Third- and fourth-grade students are focused on the computer screens in front of them, headphones on, little fingers typing away as they build up skills for a job whose demand is growing at twice the national average.

They are writing computer code to create greeting cards with the assistance of Khan Academy’s Hour of Code, a free introduction to computer programming as part of Computer Science Education Week.

This is the new literacy.

“When I walked in, you could hear a pin drop,” LEC Principal Misty Weber said on Tuesday. LEC has never done a computer programming class before and participated in the Hour of Code because “it is becoming the job of the future.”

From health care to manufacturing, to video games, computer science prepares students for a number of careers. Over 70 percent of computing occupations are outside the information technology industry, according to csedweek.org, the website sponsoring the Hour of Code.

“The kids really, really like it,” Weber said.

So much so there are discussions to start a computer programming class at the LEC, she said.

Every student at LEC participated in the Hour of Code, John Fedak, LEC science teacher, said. Some of the younger students had trouble using the keyboard, but all the students did pretty well, he said.

Students were able to work at their own pace through instructional videos with challenges to complete before moving on to the next level. When students run into trouble, the course provides them with hints and instructions on how to solve the problem.

“Last week was ‘We don’t want to finish’,” Fedak said, adding that he had to remind the students they have other classes to attend.

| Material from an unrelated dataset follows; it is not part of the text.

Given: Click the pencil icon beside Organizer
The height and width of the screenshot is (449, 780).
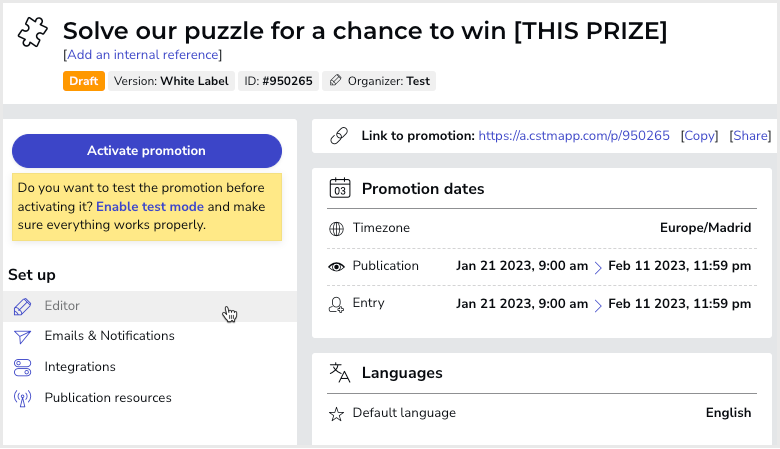Looking at the screenshot, I should (x=336, y=81).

The goal is to get students interested and involved in computer programming, because the national statistics for students graduating with degrees in computer science are not impressive. Less than 3 percent of college students graduate with a computer science degree; 57 percent of bachelors degrees are earned by women, but only 12 percent of science degrees are earned by women; 9 out 10 schools don’t offer computer programming classes; and computer science doesn’t even count towards requirements for graduation in math or science in 36 states, including Pennsylvania.

“Computer science develops students’ computational and critical thinking skills and shows them how to create, not simply use, new technologies. This fundamental knowledge is needed to prepare students for the 21st Century, regardless of their ultimate field of study or occupation,” the Hour of Code website said.